* Selected extract:
-- begin --

August 5, 2024
Four days into the #Endbadgoverance protest, Sunday August 4th, 2024 president Bola Tinubu, addressed the nation calling for dialogue and end to the ongoing protest.
Recall that the protesters had asked the President to address the nation and respond to their 15-point demand if they were to call off the protests.
However, the president address seem not to have met the protesters demand, not satisfied with the President’s response to the protest, organisers of the protest continued with their action in some states across the country, saying the nationwide broadcast did not address their demands.
In Lagos, the police, however, barred the protesters from holding a procession beyond the designated ground at Gani Fawehinmi Park, Ojota.
For Mr Deji Adeyanju, one of the main organizers of the nationwide protest, President Tinubu broadcast was a complete disaster.
Adeyanju said: “President Tinubu failed to address the demands of protesters, not even one, and it is very disappointing and unfortunate because there is no other way to explain it. ‘’Those people at the Villa cannot make the President see or hear what is going on in the country. The President could not order the arrest of people who killed peaceful protesters in the last couple of days and it is really sad.
“The issue of fuel subsidy, electricity tariff was on the front burner, and many other things we were expecting to hear from the President, unfortunately, none of these things were dealt with.’’
Coordinator of the protest in Osun State, Ajala Adetunji, said his group, Coalition of Concerned Nigeria Citizens, would meet to discuss the way forward but was emphatic that the ongoing protest would continued because the President address did not reflect any of their demands.
“The president was not specific on what the government will do to address the demands of the youth. The president’s call for dialogue is an open-ended appeal, which does not have a clear indicator of what will be done.
“However, we are still going to meet to deliberate but as it stands, the protest continues in Osun.”
In Kano, hundreds of protesters hit the streets on Sunday in continuation of the ongoing nationwide protest against hunger and to end bad governance, expressing dissatisfaction over the President’s nationwide broadcast.
This is even as the Kano state government on Sunday relaxed the 24-hour curfew by six hours (8 am to 2 pm) to ease the toll the curfew was having on on residents.

-- end --

(Entries on finding words and elements)
-- begin --

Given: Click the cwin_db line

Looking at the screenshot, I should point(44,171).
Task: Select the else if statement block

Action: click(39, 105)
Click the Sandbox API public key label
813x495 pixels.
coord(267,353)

-- end --

* Given instruction: For each statement, say yes or no depending on whether it agrees with the news report on the protest, and quote the words from the report that settle it. 1. In Lagos, the police let protesters march past Gani Fawehinmi Park. 2. The Osun coordinator said the protest would go on in Osun. 3. On Sunday, the Kano state government lifted its curfew completely.

* Result of the task:
1. No: "the police, however, barred the protesters from holding a procession beyond the designated ground at Gani Fawehinmi Park, Ojota."
2. Yes: "as it stands, the protest continues in Osun."
3. No: "the Kano state government on Sunday relaxed the 24-hour curfew by six hours (8 am to 2 pm)"